(Exercise aim): Reproduce the following lines word for word, omitting the pictures from your answer.

(Dataset items):
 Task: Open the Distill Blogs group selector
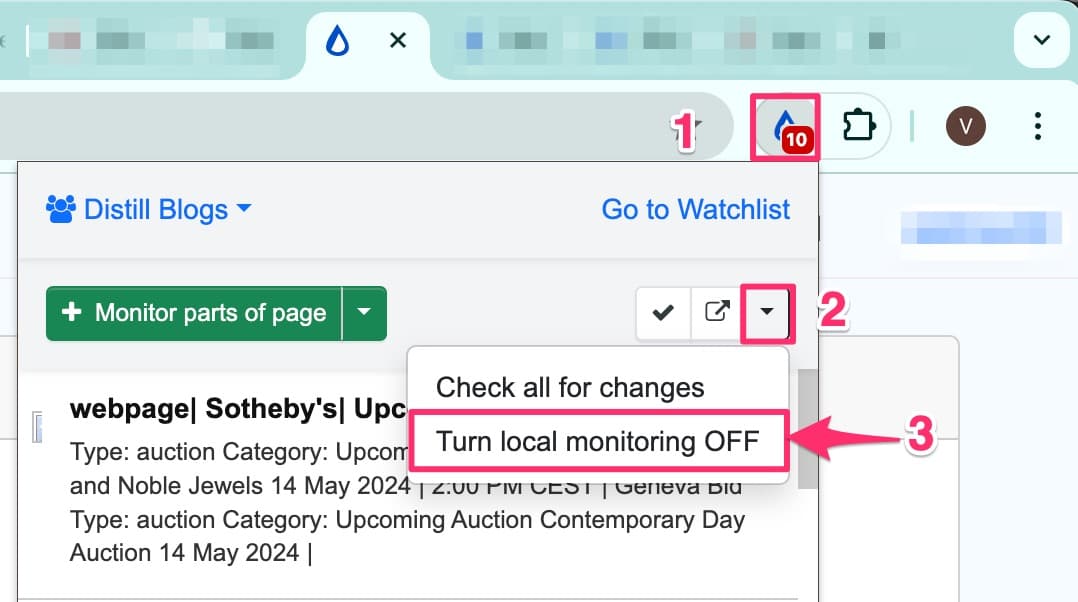click(x=149, y=209)
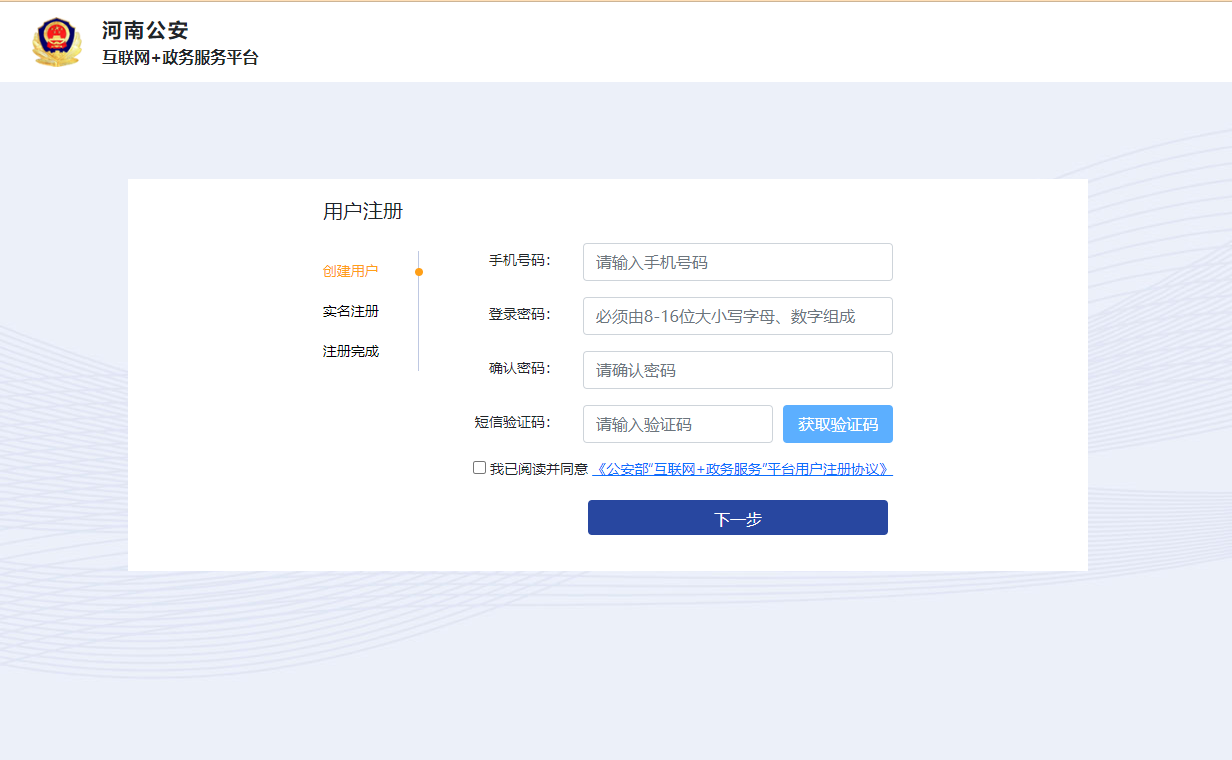The height and width of the screenshot is (760, 1232).
Task: Click the 用户注册 heading
Action: point(363,212)
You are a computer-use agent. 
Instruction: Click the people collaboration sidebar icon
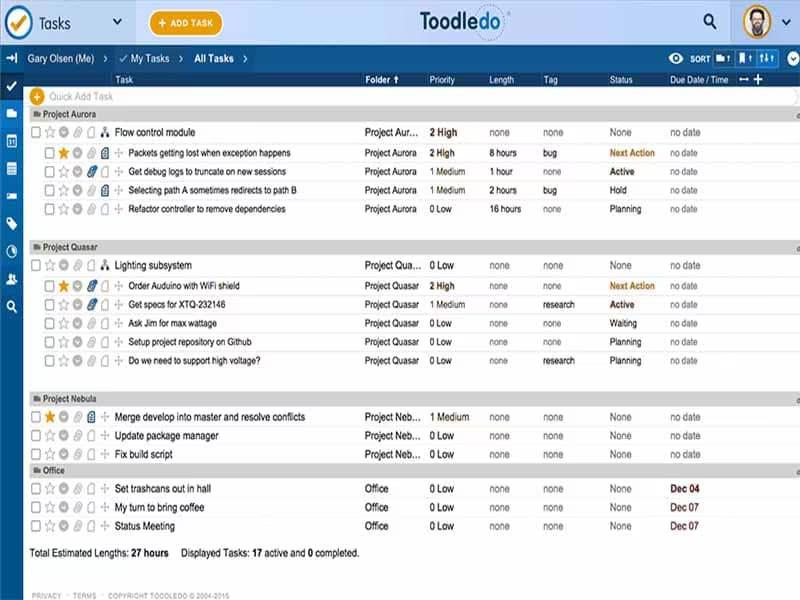[12, 279]
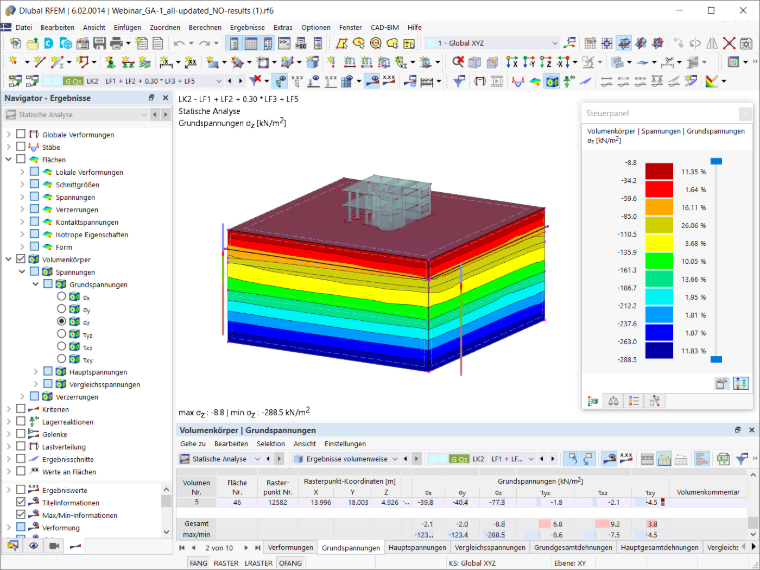760x570 pixels.
Task: Click the Gehe zu table menu
Action: click(x=193, y=443)
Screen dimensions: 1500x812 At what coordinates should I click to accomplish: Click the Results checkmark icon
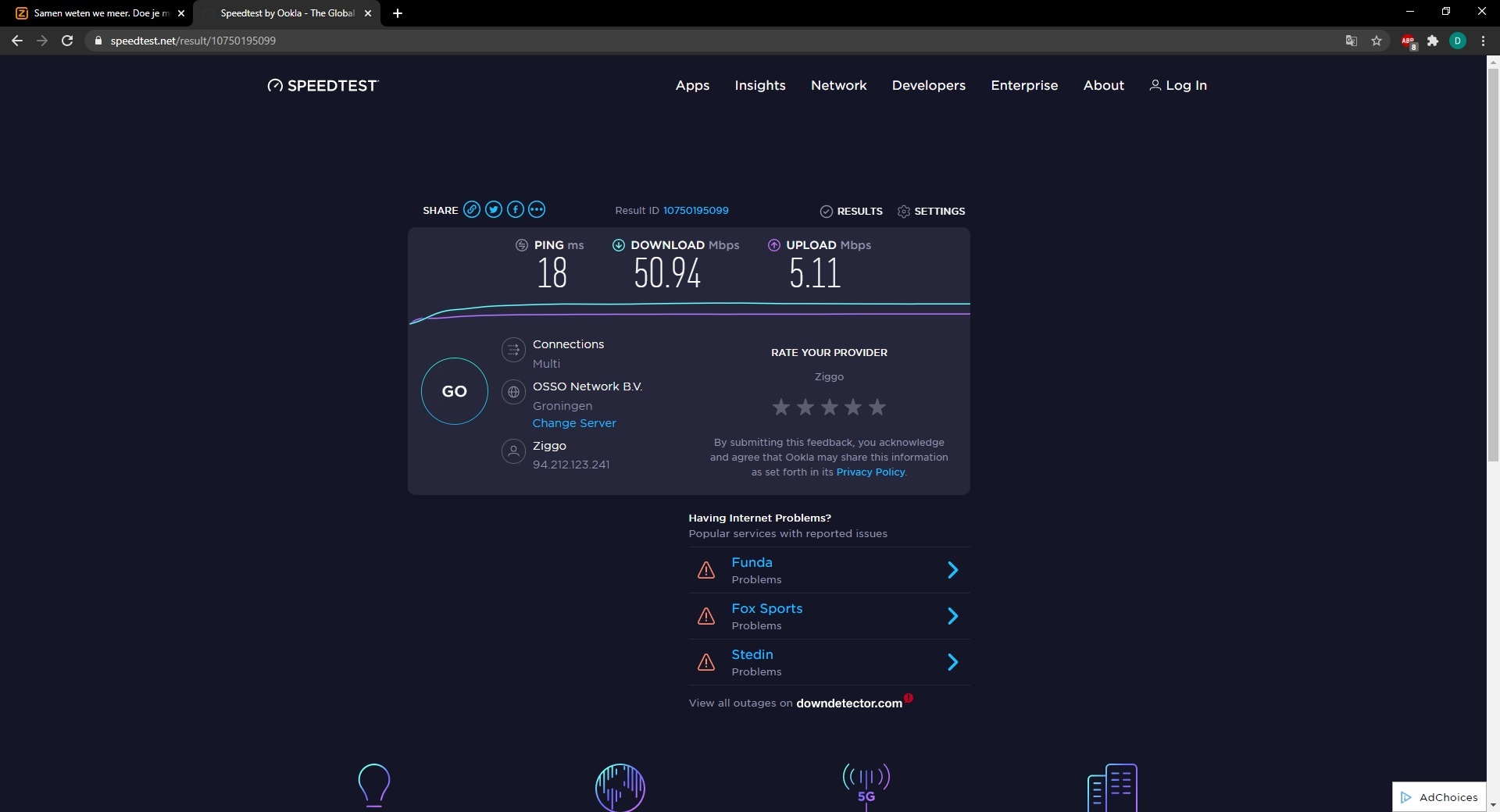click(826, 212)
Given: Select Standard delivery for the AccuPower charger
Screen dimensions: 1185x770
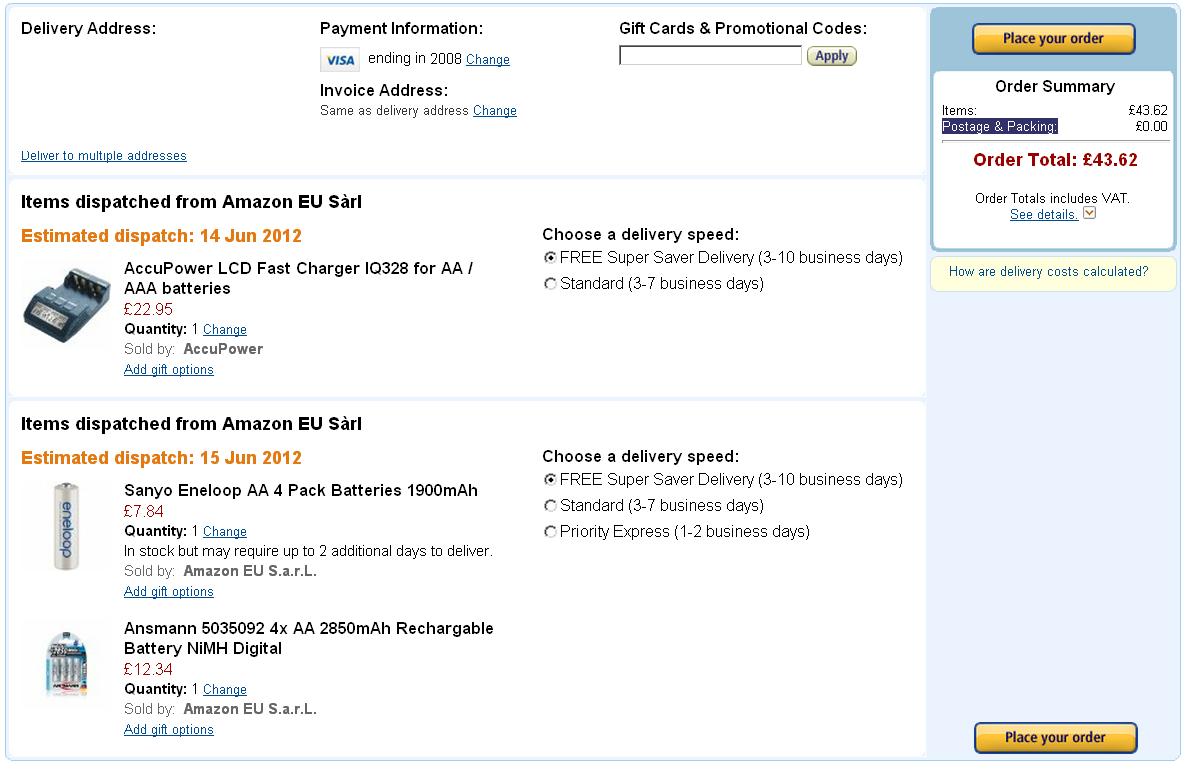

(Solution):
 Task: Open the Distill Blogs group selector
click(x=149, y=209)
The height and width of the screenshot is (760, 1232).
Task: Click the 用户注册 heading
Action: point(363,212)
You are a computer-use agent. 
Instruction: Click the people collaboration sidebar icon
[12, 279]
760x570 pixels.
Task: Click the Gehe zu table menu
Action: click(x=193, y=443)
Screen dimensions: 1500x812 At what coordinates should I click to accomplish: Click the Results checkmark icon
click(826, 212)
Given: Select Standard delivery for the AccuPower charger
Screen dimensions: 1185x770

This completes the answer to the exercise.